What is expected: Starting at the beginning of the items and ending at the line that contains "[Search magnifier button] (340, 237)" (including that line), write out every line again, raising each coordinate in the answers by 143 and leaving everything else unchanged.

Stored data:

start

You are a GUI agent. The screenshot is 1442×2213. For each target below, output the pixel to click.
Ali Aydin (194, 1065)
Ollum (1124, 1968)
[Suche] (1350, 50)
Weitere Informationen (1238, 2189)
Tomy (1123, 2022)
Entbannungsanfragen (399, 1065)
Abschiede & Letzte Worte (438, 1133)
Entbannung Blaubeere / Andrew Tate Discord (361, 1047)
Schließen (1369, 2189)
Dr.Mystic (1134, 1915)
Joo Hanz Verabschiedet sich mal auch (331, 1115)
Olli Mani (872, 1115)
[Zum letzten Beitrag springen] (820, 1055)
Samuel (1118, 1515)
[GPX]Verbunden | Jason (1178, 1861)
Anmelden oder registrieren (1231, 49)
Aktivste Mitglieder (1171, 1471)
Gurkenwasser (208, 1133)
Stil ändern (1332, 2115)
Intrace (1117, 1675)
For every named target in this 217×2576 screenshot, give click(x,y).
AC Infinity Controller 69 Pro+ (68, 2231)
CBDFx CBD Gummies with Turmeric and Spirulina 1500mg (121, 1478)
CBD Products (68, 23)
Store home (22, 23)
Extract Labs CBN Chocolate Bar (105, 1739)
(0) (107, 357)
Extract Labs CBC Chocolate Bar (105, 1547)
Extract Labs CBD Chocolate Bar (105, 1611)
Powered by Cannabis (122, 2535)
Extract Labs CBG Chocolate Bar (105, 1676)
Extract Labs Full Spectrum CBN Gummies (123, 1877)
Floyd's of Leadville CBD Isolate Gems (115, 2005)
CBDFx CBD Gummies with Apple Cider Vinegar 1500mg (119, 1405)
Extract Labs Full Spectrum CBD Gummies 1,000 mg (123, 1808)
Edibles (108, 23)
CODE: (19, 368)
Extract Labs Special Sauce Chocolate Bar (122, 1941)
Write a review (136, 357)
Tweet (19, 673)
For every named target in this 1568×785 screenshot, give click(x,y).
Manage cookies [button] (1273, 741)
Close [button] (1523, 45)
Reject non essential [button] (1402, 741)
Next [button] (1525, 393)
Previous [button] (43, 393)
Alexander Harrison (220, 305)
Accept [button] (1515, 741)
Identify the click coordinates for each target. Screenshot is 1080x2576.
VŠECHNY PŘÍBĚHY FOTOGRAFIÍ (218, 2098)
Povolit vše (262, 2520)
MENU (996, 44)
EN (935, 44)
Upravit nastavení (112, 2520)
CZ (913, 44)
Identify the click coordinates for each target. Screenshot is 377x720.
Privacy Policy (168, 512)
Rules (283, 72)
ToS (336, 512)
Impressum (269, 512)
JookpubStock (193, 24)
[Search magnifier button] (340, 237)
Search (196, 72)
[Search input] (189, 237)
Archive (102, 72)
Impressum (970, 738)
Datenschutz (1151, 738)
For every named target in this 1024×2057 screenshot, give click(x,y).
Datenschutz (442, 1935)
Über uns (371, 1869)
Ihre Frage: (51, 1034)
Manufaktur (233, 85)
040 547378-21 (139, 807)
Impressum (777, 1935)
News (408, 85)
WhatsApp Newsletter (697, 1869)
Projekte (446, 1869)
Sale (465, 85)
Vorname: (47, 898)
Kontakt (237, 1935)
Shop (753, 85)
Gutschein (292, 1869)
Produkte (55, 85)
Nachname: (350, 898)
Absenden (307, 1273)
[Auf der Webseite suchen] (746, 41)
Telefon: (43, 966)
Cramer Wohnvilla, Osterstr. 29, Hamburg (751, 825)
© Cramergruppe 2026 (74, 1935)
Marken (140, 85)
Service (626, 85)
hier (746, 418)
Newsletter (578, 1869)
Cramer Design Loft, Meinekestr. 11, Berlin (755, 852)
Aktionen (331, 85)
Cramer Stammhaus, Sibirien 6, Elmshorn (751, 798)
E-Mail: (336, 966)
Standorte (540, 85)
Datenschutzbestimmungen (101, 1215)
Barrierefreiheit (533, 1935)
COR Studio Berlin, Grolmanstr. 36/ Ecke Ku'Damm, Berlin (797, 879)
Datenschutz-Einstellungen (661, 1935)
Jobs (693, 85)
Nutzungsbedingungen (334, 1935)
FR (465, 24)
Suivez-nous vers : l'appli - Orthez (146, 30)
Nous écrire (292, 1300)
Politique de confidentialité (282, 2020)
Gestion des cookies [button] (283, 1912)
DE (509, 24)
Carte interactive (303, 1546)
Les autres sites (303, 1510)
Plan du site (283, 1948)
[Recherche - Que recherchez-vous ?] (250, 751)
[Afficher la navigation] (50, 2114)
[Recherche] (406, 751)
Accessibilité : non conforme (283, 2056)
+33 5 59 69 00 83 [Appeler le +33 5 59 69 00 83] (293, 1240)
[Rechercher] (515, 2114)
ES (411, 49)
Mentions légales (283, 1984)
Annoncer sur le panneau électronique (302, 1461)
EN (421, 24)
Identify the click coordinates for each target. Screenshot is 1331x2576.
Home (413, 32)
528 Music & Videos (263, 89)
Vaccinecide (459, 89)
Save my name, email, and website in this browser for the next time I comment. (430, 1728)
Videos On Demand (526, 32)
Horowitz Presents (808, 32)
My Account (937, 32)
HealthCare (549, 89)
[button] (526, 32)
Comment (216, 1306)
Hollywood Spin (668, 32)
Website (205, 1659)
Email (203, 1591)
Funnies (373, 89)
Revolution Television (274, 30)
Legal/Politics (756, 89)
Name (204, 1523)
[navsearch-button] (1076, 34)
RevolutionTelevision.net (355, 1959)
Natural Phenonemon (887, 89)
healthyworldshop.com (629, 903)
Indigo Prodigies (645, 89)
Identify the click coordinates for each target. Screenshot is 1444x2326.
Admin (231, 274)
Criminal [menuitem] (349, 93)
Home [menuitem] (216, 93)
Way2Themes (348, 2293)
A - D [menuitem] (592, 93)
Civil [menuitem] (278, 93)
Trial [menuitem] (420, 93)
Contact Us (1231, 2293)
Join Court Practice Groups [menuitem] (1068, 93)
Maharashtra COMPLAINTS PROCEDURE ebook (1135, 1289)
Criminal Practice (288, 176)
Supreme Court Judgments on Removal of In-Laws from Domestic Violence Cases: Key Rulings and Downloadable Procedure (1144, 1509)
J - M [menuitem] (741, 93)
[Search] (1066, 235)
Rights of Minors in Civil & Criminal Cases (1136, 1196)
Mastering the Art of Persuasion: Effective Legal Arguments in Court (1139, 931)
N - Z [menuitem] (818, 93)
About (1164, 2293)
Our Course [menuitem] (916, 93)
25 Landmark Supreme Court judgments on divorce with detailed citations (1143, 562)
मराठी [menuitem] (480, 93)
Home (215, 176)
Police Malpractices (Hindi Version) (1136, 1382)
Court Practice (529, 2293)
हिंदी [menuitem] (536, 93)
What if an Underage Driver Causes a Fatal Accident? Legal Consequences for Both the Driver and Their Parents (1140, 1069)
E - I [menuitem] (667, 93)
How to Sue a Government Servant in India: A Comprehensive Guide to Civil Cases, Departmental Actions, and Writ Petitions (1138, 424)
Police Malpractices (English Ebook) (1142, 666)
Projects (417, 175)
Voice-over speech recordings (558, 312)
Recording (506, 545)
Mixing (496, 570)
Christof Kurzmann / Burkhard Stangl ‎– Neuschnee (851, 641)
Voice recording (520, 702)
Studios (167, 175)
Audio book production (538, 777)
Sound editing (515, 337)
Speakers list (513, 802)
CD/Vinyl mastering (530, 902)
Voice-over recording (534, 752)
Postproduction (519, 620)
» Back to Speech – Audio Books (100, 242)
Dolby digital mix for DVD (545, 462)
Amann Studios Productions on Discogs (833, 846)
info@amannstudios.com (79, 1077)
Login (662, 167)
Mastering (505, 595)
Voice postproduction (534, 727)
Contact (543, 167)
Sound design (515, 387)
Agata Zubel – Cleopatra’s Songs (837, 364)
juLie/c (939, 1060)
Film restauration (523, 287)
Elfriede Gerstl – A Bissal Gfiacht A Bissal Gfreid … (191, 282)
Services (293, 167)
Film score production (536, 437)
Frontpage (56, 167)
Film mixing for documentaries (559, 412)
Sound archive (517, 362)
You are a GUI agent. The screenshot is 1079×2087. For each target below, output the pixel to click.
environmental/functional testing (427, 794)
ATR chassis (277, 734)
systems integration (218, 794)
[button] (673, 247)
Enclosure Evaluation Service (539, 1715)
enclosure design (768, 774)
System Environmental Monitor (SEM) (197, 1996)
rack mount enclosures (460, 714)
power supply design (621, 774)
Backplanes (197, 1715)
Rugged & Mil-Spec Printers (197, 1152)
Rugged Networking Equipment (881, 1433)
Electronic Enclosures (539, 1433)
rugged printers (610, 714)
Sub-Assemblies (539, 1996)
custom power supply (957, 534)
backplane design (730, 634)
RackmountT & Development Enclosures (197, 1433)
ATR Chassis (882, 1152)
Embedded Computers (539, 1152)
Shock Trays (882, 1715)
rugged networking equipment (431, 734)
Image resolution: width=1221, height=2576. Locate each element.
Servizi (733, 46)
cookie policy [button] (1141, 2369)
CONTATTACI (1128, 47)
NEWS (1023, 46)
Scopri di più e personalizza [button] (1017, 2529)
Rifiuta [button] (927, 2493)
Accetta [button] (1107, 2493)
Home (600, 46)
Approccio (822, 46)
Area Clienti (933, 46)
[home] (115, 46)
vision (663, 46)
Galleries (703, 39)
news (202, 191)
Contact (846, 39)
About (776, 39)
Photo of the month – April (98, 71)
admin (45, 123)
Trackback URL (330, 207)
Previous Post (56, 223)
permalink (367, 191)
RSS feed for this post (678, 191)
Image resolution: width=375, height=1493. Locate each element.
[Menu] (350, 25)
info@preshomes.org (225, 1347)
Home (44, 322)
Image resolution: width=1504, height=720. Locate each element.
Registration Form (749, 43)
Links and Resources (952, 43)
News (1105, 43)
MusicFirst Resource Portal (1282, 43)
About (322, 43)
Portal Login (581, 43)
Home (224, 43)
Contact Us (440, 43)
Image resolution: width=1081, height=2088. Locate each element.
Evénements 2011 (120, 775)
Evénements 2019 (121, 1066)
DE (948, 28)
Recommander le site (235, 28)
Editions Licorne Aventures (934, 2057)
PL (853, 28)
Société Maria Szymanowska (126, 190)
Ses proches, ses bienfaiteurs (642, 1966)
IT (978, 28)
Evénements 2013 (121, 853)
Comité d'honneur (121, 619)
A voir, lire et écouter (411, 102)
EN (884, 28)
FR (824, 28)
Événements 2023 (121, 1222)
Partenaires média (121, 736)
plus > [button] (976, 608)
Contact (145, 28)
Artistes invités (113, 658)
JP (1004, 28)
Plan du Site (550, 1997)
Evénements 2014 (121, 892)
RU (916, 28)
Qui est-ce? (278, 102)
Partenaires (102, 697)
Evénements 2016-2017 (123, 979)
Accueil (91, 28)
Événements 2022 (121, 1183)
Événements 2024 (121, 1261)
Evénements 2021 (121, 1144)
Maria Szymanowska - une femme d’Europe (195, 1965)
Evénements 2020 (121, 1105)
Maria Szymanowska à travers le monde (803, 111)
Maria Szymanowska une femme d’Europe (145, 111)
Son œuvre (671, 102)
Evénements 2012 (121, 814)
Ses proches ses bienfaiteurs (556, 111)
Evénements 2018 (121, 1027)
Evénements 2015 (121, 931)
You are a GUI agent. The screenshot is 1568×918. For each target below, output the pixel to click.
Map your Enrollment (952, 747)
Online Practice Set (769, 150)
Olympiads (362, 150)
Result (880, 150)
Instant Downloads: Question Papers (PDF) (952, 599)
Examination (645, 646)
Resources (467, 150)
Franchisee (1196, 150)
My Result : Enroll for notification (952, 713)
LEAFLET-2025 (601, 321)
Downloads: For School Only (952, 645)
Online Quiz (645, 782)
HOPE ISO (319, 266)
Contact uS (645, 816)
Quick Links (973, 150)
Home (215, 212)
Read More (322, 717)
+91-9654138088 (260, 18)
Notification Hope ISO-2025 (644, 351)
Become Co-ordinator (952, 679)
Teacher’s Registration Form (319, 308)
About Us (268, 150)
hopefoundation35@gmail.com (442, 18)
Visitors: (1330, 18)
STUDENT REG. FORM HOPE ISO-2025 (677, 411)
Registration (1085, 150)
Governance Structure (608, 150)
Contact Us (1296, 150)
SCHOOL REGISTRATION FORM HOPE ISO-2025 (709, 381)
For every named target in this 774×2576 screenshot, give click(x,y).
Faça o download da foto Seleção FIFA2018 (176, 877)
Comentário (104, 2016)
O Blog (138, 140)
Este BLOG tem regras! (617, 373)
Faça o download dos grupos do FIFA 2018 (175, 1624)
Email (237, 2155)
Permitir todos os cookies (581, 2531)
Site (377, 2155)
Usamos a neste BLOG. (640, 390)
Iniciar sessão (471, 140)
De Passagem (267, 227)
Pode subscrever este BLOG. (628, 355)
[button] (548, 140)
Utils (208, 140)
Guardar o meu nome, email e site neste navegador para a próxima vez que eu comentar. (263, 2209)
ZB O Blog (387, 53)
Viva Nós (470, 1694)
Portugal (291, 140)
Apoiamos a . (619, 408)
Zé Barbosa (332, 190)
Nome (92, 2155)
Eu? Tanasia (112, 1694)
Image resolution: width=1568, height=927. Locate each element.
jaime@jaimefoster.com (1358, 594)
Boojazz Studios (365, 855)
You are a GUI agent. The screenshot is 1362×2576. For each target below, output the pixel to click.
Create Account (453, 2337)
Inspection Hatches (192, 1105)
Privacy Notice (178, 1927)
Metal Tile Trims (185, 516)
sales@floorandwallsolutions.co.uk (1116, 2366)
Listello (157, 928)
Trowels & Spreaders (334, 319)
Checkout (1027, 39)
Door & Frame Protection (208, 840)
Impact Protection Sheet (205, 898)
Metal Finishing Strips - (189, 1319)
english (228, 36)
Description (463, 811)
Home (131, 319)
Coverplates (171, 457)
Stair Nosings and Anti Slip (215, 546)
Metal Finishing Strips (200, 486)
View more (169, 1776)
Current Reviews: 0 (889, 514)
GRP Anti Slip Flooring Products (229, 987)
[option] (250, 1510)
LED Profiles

end

Result of this task:
You are a GUI agent. The screenshot is 1442×2213. For each target below, output the pixel to click.
Ali Aydin (337, 1208)
Ollum (1267, 2111)
[Suche] (1493, 193)
Weitere Informationen (1381, 2332)
Tomy (1266, 2165)
Entbannungsanfragen (542, 1208)
Abschiede & Letzte Worte (581, 1276)
Entbannung Blaubeere / Andrew Tate Discord (504, 1190)
Schließen (1512, 2332)
Dr.Mystic (1277, 2058)
Joo Hanz Verabschiedet sich mal auch (474, 1258)
Olli Mani (1015, 1258)
[Zum letzten Beitrag springen] (963, 1198)
Samuel (1261, 1658)
[GPX]Verbunden | Jason (1321, 2004)
Anmelden oder registrieren (1374, 192)
Aktivste Mitglieder (1314, 1614)
Gurkenwasser (351, 1276)
Stil ändern (1475, 2258)
Intrace (1260, 1818)
For every named target in this 217×2576 screenshot, give click(x,y).
AC Infinity Controller 69 Pro+ (211, 2374)
CBDFx CBD Gummies with Turmeric and Spirulina 1500mg (264, 1621)
CBD Products (211, 166)
Store home (165, 166)
Extract Labs CBN Chocolate Bar (248, 1882)
(0) (250, 500)
Extract Labs CBC Chocolate Bar (248, 1690)
Extract Labs CBD Chocolate Bar (248, 1754)
Powered by Cannabis (265, 2678)
Extract Labs CBG Chocolate Bar (248, 1819)
Extract Labs Full Spectrum CBN Gummies (266, 2020)
Floyd's of Leadville CBD Isolate Gems (258, 2148)
CBDFx CBD Gummies with Apple Cider Vinegar 1500mg (262, 1548)
Extract Labs Full Spectrum CBD Gummies 1,000 mg (266, 1951)
Edibles (251, 166)
CODE: (162, 511)
Extract Labs Special Sauce Chocolate Bar (265, 2084)
Write a review (279, 500)
Tweet (162, 816)
For every named target in this 1568×785 screenshot, give click(x,y).
Manage cookies [button] (1416, 884)
Close [button] (1666, 188)
Reject non essential [button] (1545, 884)
Next [button] (1668, 536)
Previous [button] (186, 536)
Alexander Harrison (363, 448)
Accept [button] (1658, 884)
Identify the click coordinates for each target. Screenshot is 1080x2576.
VŠECHNY PŘÍBĚHY FOTOGRAFIÍ (361, 2241)
Povolit vše (405, 2663)
MENU (1139, 187)
EN (1078, 187)
Upravit nastavení (255, 2663)
CZ (1056, 187)
Identify the click coordinates for each target. Screenshot is 377x720.
Privacy Policy (311, 655)
Rules (426, 215)
ToS (479, 655)
Impressum (412, 655)
JookpubStock (336, 167)
[Search magnifier button] (483, 380)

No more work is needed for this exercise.